A selective inverse agonist for central cannabinoid receptor inhibits mitogen-activated protein kinase activation stimulated by insulin or insulin-like growth factor 1. Evidence for a new model of receptor/ligand interactions
Bouaboula, M.; Perrachon, S.; Milligan, L.; Canat, X.; Rinaldi-Carmona, M.; Portier, M.; Barth, F.; Calandra, B.; Pecceu, F.; Lupker, J.; Maffrand, J.P.; Le Fur, G.; Casellas, P.
Journal of Biological Chemistry 272(35): 22330-22339
In the present study, we showed that Chinese hamster ovary (CHO) cells transfected with human central cannabinoid receptor (CB1) exhibit high constitutive activity at both levels of mitogen-activated protein kinase (MAPK) and adenylyl cyclase. These activities could be blocked by the CB1-selective ligand, SR 141716A, that functions as an inverse agonist.
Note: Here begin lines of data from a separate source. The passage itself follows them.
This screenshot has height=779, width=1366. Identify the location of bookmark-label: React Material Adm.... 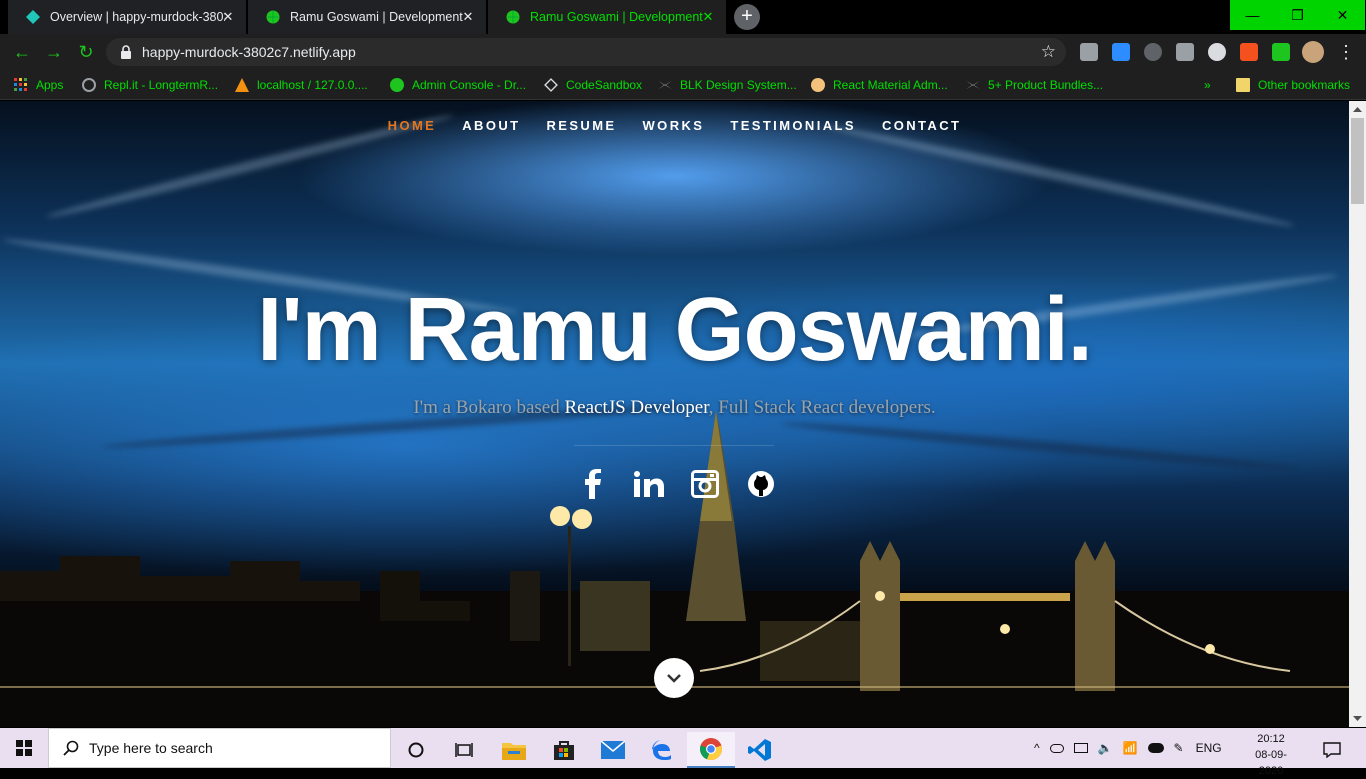
(890, 85).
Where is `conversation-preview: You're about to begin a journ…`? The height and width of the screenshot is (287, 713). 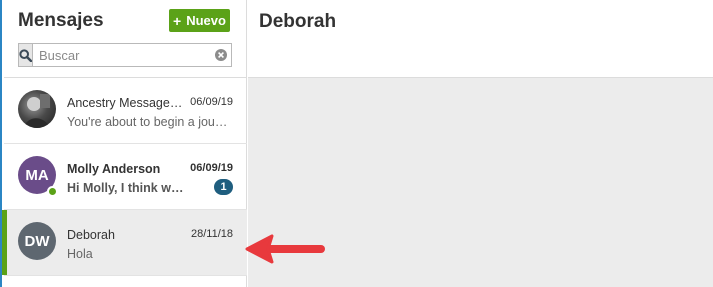 conversation-preview: You're about to begin a journ… is located at coordinates (149, 122).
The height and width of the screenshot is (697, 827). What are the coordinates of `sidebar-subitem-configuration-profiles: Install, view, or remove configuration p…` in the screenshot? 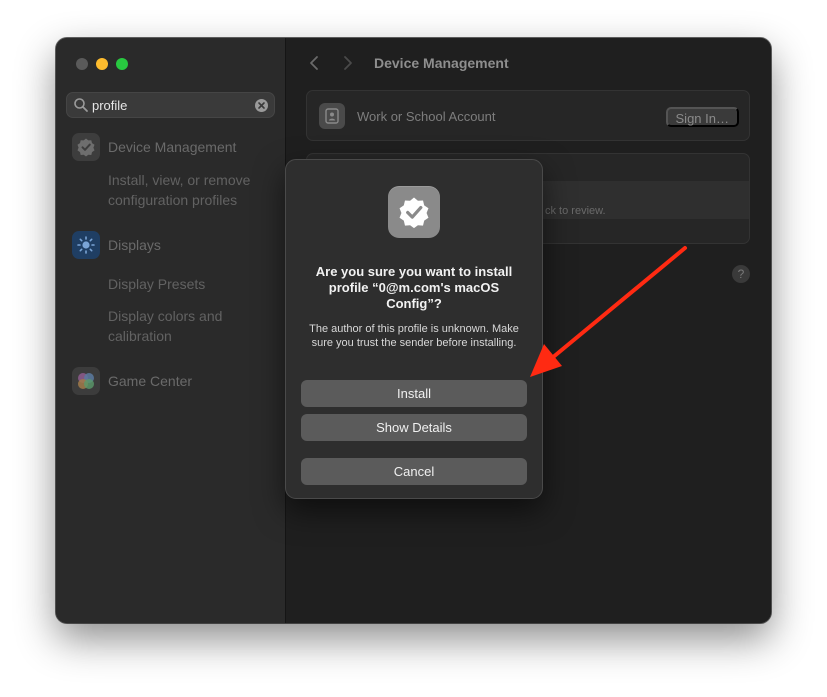 It's located at (193, 190).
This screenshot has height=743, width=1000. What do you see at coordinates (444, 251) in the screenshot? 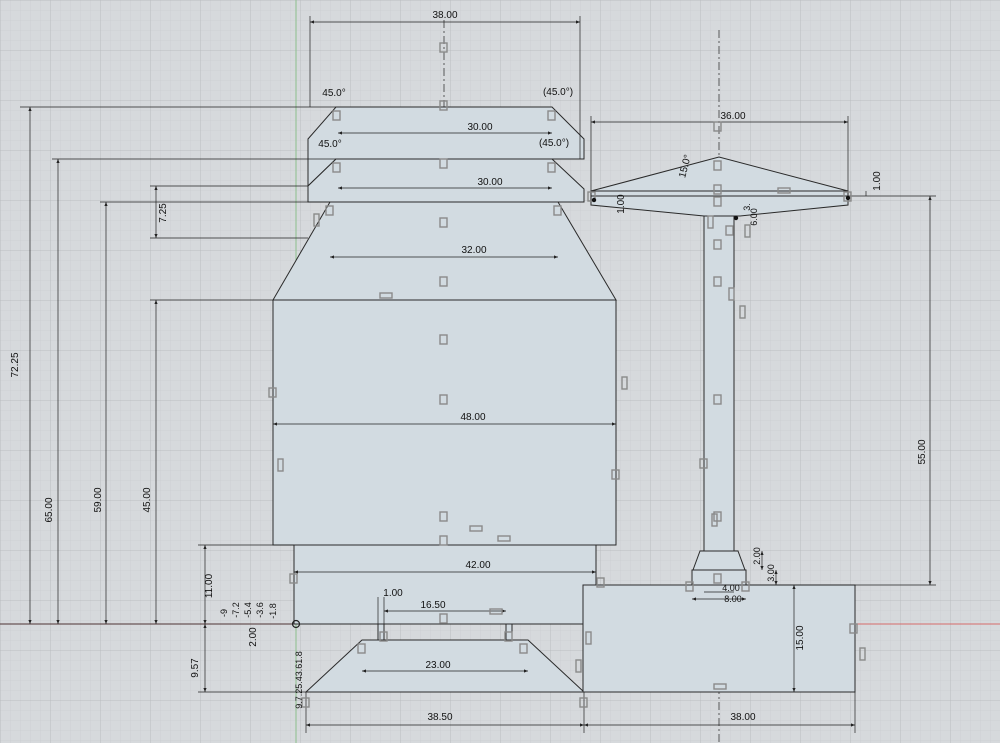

Moreover, binding studies showed that guanine nucleotides decreased the binding of the agonist CP-55,940, an effect usually observed with agonists, whereas it enhanced the binding of SR 141716A, a property of inverse agonists. Unexpectedly, we found that CB1-mediated effects of SR 141716A included inhibition of MAPH activation by pertussis toxin-sensitive receptor-tyrosine kinase such as insulin or insulin-like growth factor 1 receptors but not by pertussis toxin-insensitive receptor-tyrosine kinase such as the fibroblast growth factor receptor. We also observed similar results when cells were stimulated with Mas-7, a mastoparan analog, that directly activates the G-i protein. Furthermore, SR 141716A inhibited guanosine 5'-O(thiotriphosphate) uptake induced by CP-55,940 or Mas-7 in CHO-CB1 cell membranes. This indicates that, in addition to the inhibition of autoactivated CB1, SR 141716A can deliver a biological signal that blocks the G-i protein and consequently abrogates most of the G-i-mediated responses. By contrast, SR 141716A had no effect on MAPsK activation by insulin or IGF1 in CHO cells lacking CB1 receptors, ruling out the possibility of a direct interaction of SR 141716A with the G-i protein. This supports the notion that the G-i protein may act as a negative intracellular signaling cross-talk molecule. From these original results, which considerably enlarge the biological properties of the inverse agonist, we propose a novel model for receptor/ligand interactions.